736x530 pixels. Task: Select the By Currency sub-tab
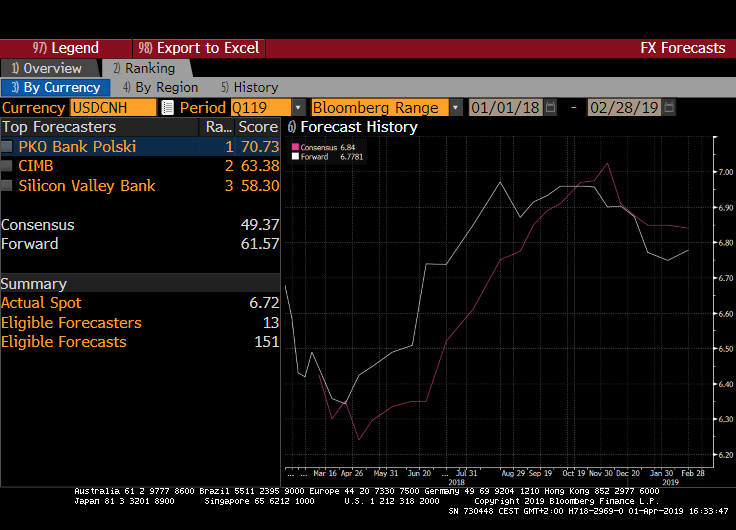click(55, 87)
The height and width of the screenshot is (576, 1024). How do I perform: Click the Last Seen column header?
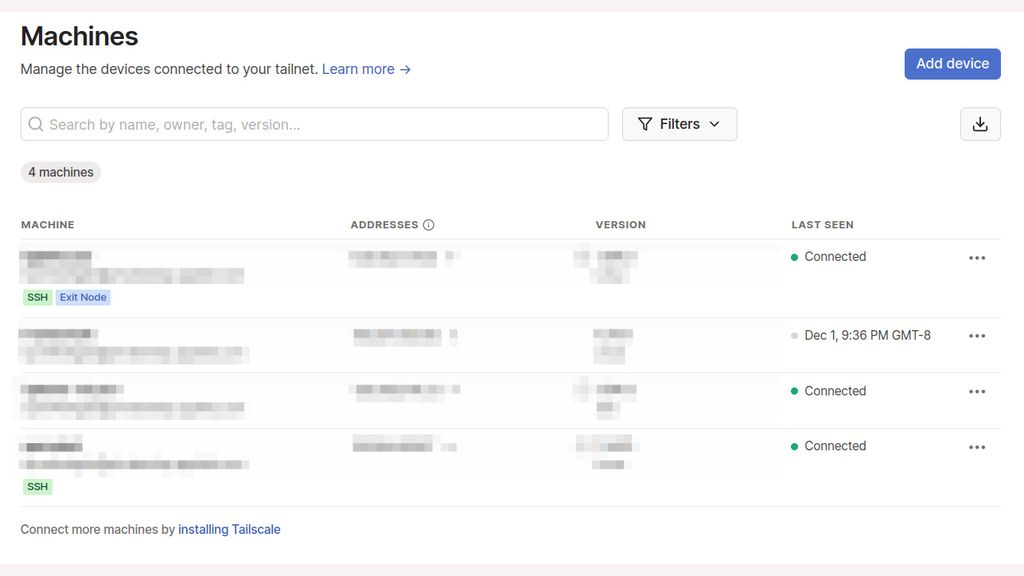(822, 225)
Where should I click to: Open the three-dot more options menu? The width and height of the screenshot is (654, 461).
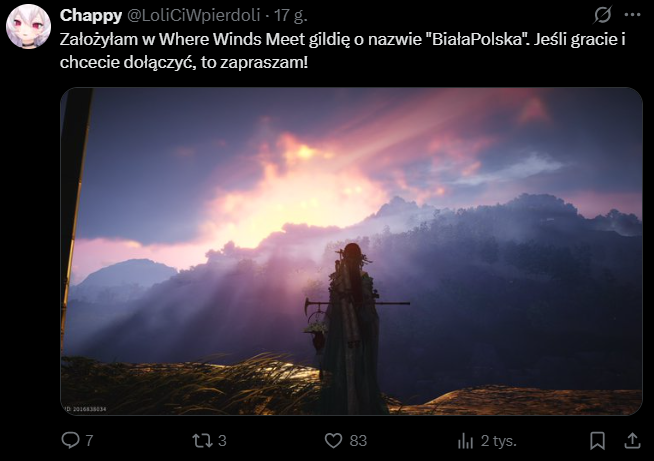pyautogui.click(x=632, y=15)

****************

- [REQUIREMENT] Write out the full listing verbatim, excluding its pictures.

- [ANSWER]
736x530 pixels. Task: Select the By Currency sub-tab
click(55, 87)
The height and width of the screenshot is (576, 1024). How do I perform: Click the Last Seen column header?
(822, 225)
Where should I click to: Open the three-dot more options menu? The width and height of the screenshot is (654, 461).
pyautogui.click(x=632, y=15)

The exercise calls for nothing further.